* _TASK GOAL_
Transcribe the records below word for word, beginning with the first line and stopping after the line that contains "Task: Pick the Zoom magnifier tool"; pictures are not part of the copy.

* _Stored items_
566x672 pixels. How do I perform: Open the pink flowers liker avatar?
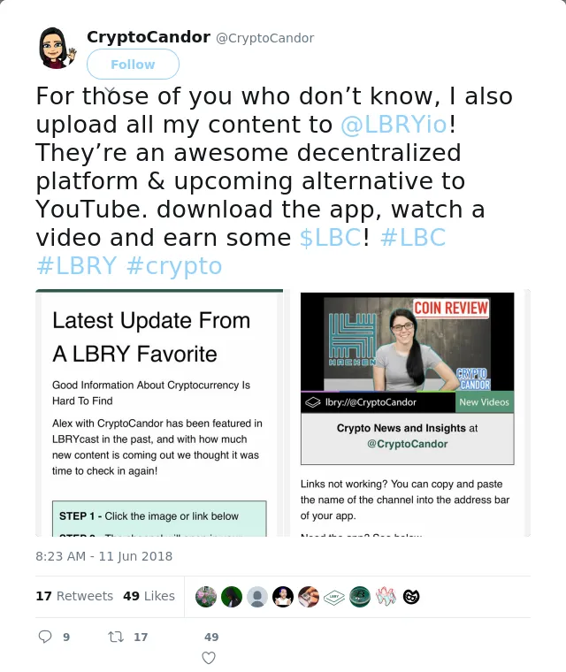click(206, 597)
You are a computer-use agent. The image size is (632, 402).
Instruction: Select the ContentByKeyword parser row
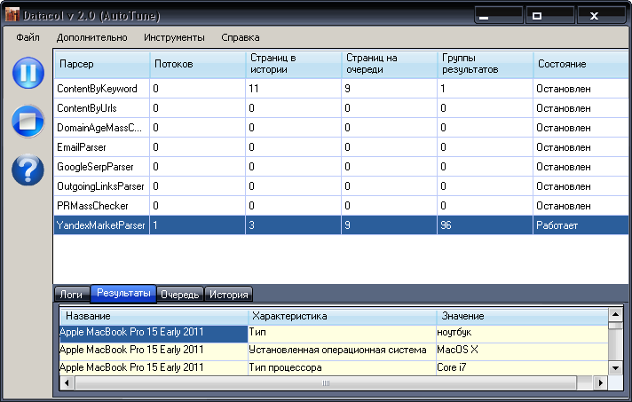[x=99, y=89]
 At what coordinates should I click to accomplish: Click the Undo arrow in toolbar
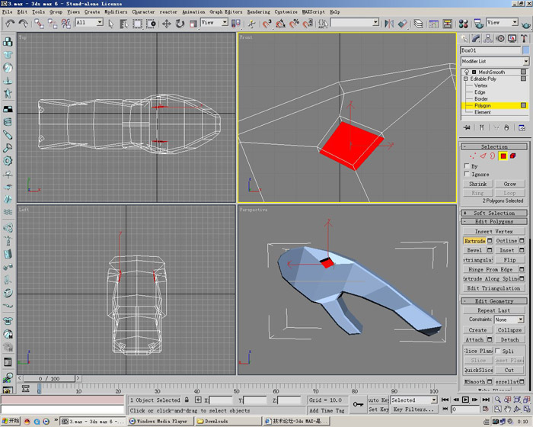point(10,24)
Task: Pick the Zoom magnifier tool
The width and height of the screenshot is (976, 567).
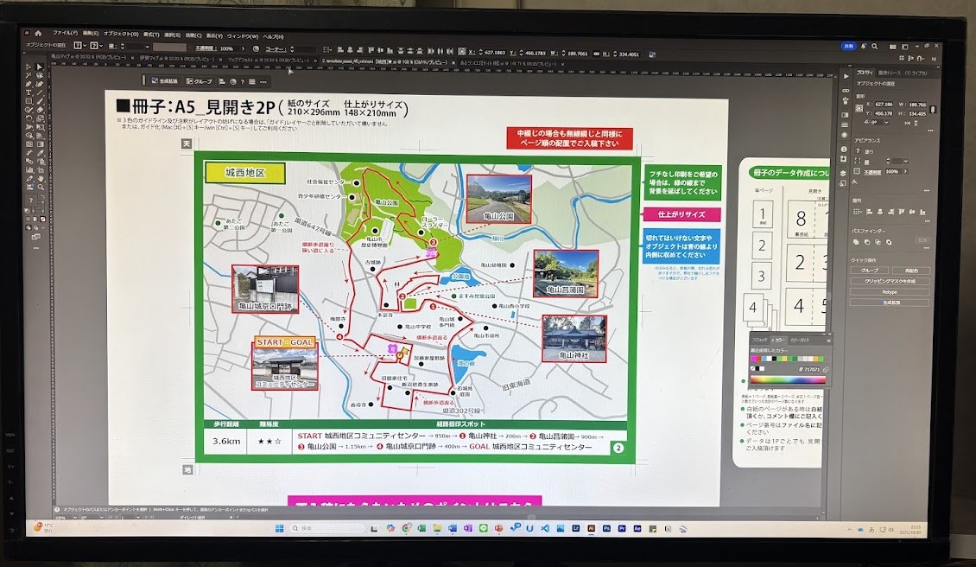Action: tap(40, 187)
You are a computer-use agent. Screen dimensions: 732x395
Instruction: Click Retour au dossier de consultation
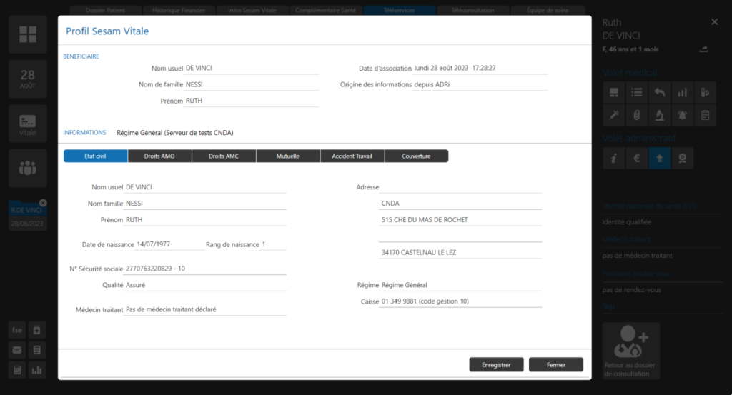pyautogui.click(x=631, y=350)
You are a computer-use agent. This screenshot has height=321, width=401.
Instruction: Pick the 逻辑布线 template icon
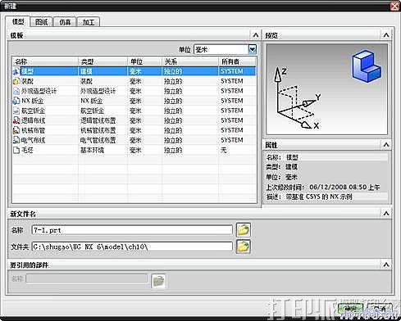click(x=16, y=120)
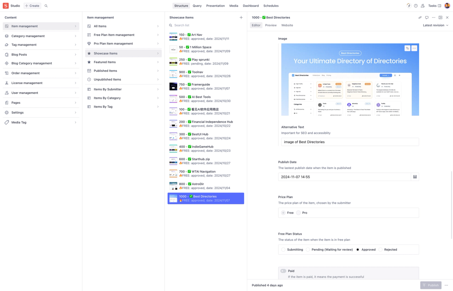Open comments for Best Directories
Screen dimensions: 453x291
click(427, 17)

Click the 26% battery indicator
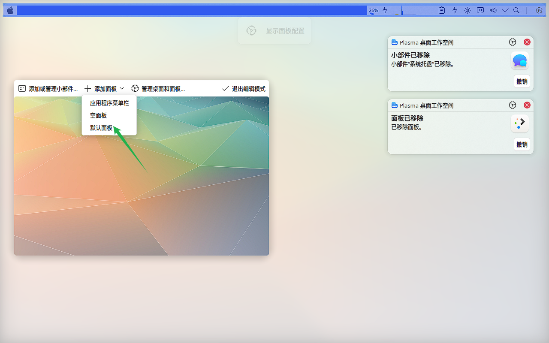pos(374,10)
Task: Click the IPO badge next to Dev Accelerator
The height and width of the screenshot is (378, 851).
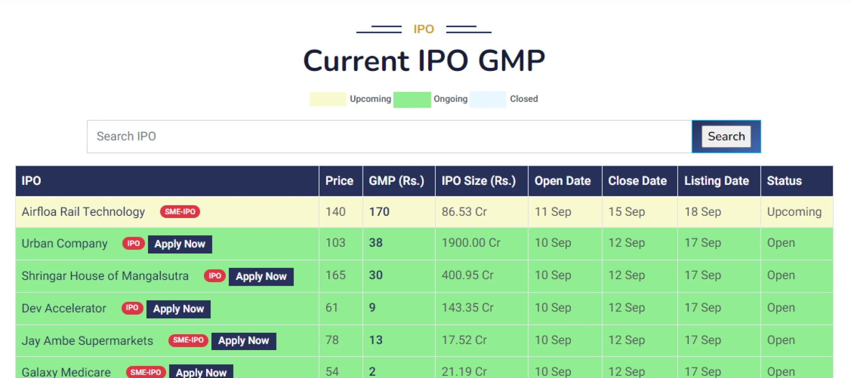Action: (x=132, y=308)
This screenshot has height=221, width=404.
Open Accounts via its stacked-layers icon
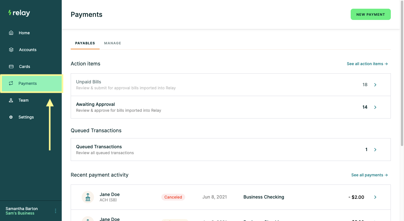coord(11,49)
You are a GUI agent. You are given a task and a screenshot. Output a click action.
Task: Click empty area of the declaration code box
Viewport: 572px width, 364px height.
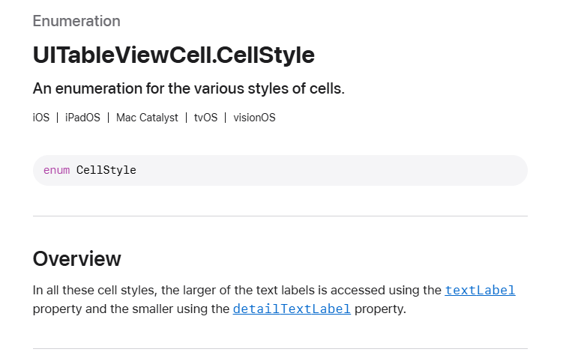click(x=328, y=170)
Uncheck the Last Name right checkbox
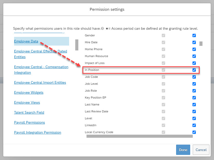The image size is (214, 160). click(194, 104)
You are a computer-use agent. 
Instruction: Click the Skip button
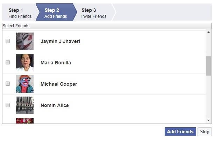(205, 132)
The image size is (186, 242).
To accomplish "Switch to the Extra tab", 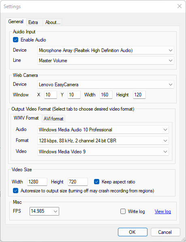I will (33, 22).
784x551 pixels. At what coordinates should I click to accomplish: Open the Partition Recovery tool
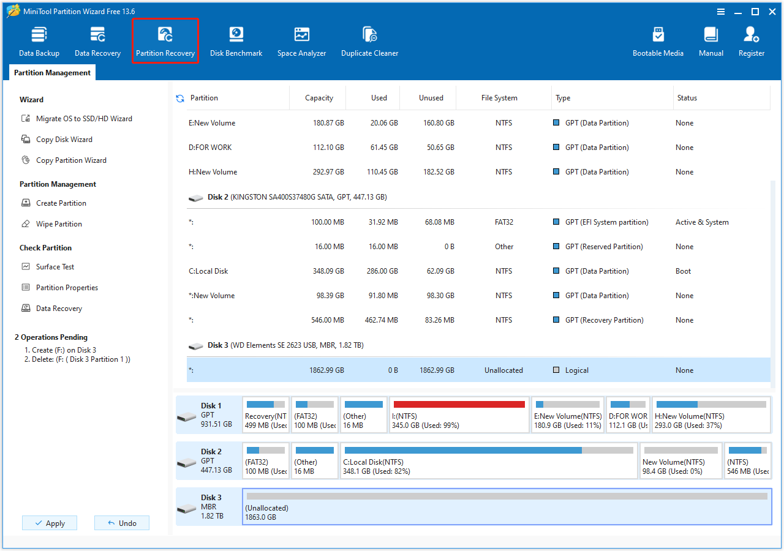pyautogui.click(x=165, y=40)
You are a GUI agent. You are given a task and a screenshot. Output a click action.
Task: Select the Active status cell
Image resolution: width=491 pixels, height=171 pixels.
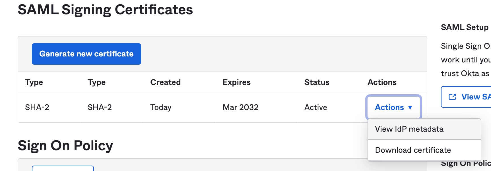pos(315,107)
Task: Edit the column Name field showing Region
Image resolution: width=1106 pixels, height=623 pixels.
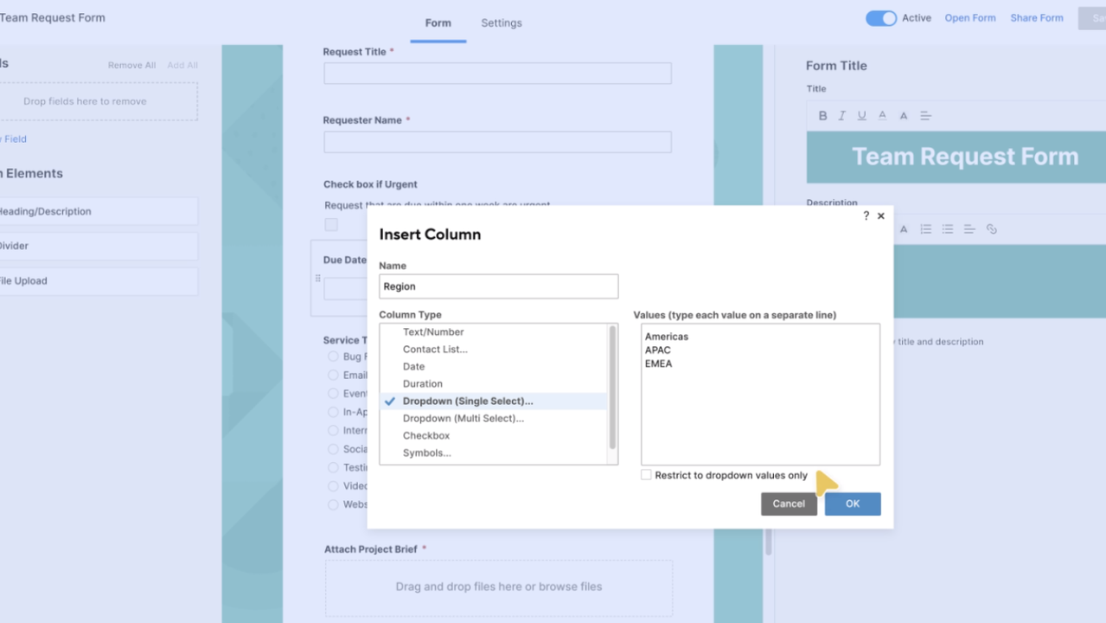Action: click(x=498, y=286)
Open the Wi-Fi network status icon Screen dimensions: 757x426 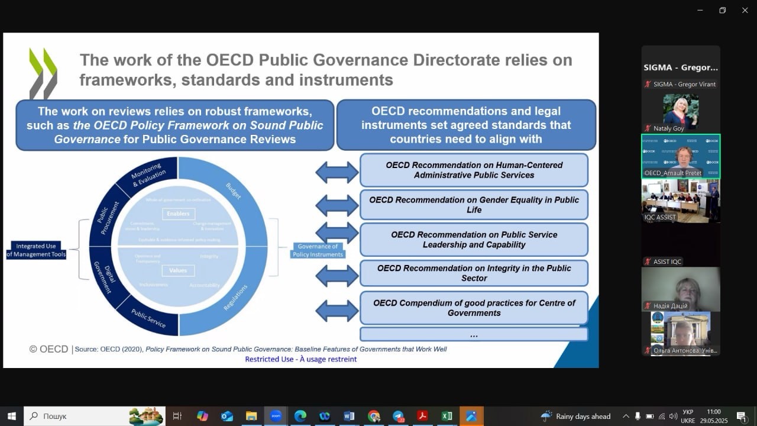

* _ANSWER BOX_
566x672 pixels. How do I perform: Open the pink flowers liker avatar?
click(206, 597)
You are a computer-use agent. The image size is (632, 402).
Instruction: Select the ContentByKeyword parser row
[x=99, y=89]
 At what coordinates should I click to accomplish: Click the Undo arrow in toolbar
point(10,24)
Task: Pick the Zoom magnifier tool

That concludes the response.